Jeff Lloyd

No. 75, 74
- Position: Defensive end

Personal information
- Born: March 14, 1954 (age 72) St. Marys, Pennsylvania, U.S.
- Listed height: 6 ft 6 in (1.98 m)
- Listed weight: 255 lb (116 kg)

Career information
- High school: Cameron Co. (PA)
- College: West Texas A&M
- NFL draft: 1976: 3rd round, 62nd overall pick

Career history
- Buffalo Bills (1976); Kansas City Chiefs (1978);

Career NFL statistics
- Sacks: 2
- Fumble recoveries: 1
- Stats at Pro Football Reference

= Jeff Lloyd (American football) =

American football player (born 1954)

Jeffrey John Lloyd (born March 14, 1954) is an American former professional football player who was a defensive end in the National Football League (NFL). He played college football for the West Texas A&M Buffaloes and played in NFL for the Buffalo Bills and Kansas City Chiefs.

At West Texas A&M University Lloyd played as an offensive lineman and was selected to play in the Senior Bowl after the 1975 season.

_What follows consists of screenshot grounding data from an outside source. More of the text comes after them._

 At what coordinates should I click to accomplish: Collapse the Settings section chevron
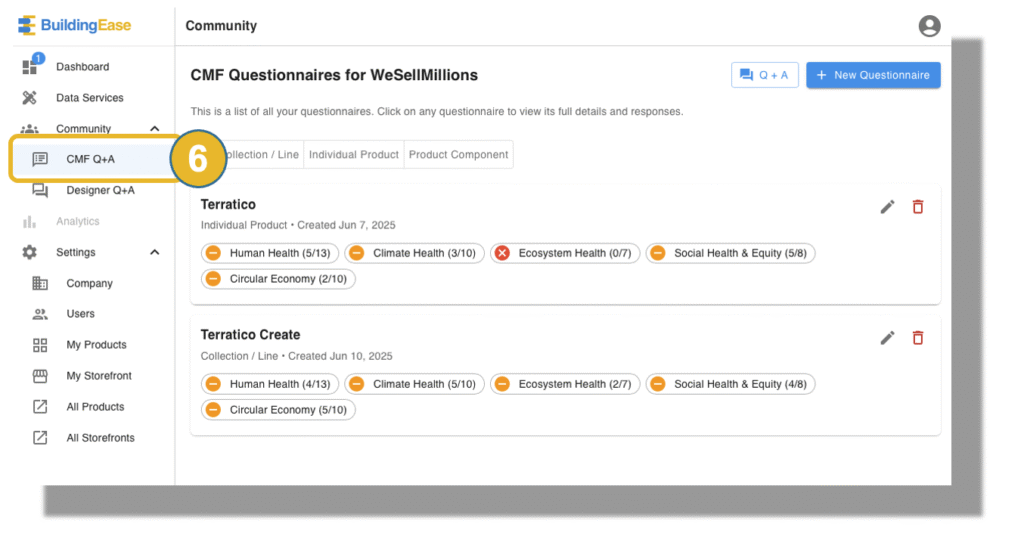pos(155,252)
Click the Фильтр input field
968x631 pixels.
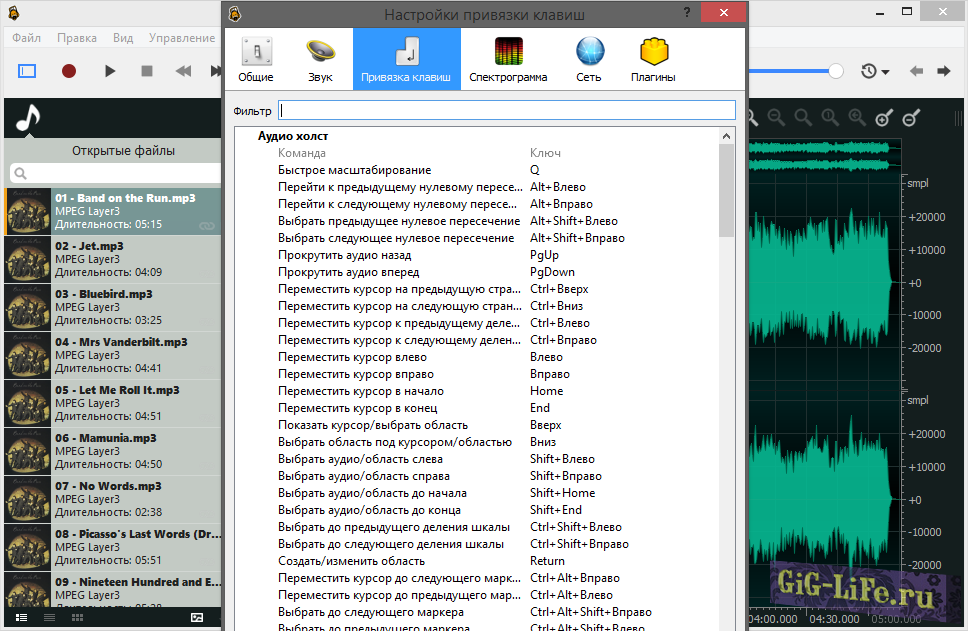coord(506,110)
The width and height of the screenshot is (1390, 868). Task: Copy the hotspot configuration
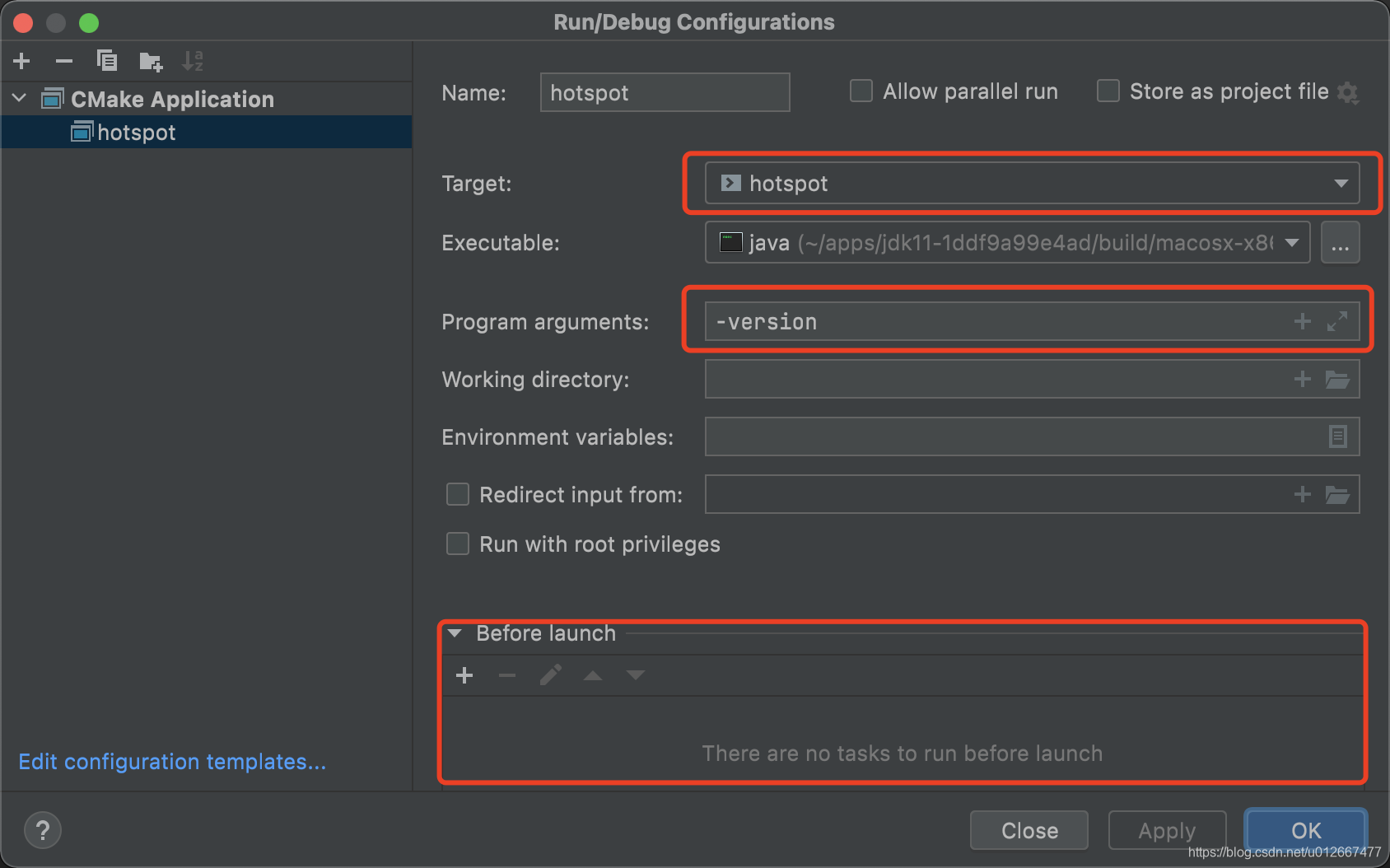(x=107, y=61)
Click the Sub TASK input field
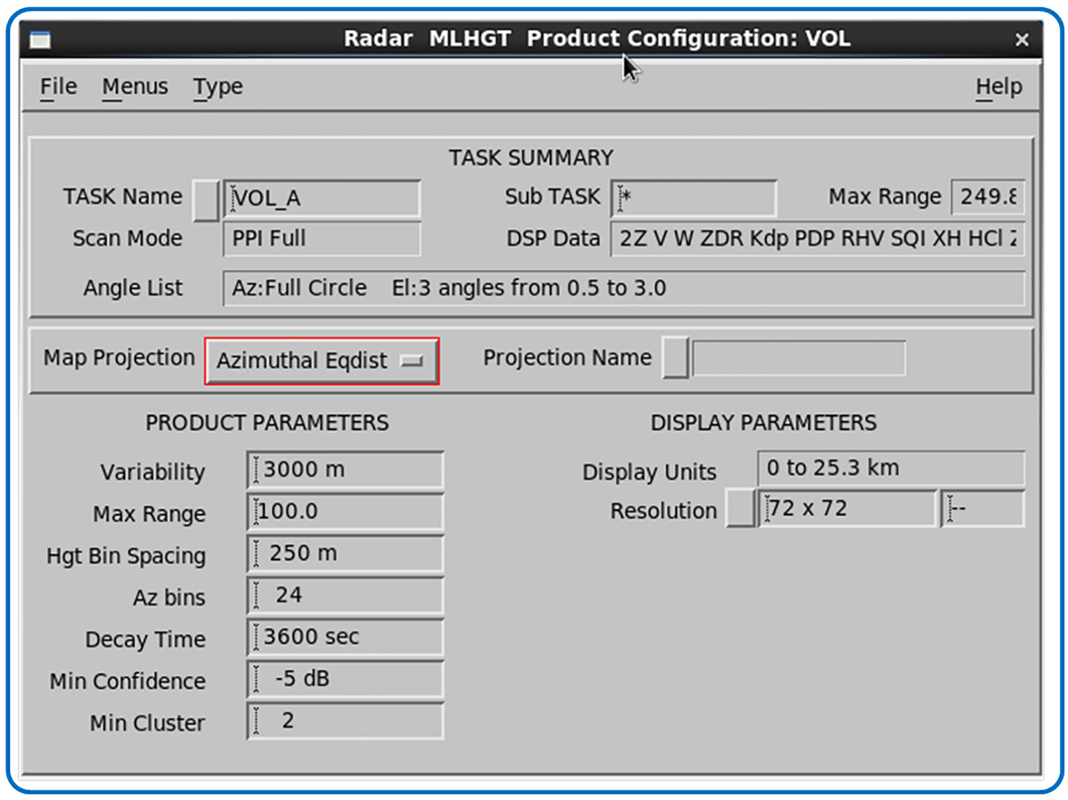The image size is (1068, 800). pyautogui.click(x=694, y=199)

Lloyd was selected by the Seattle Seahawks with the 62nd overall pick in the third round of the 1976 NFL draft. The Seahawks waived him before the 1976 season. He then signed with the Bills before the season started, and played in 9 games for the Bills in 1976. The Chiefs signed him after the 1977 season. He played in all 16 regular season games for the Chiefs in 1978, starting 4 and recovering one fumble.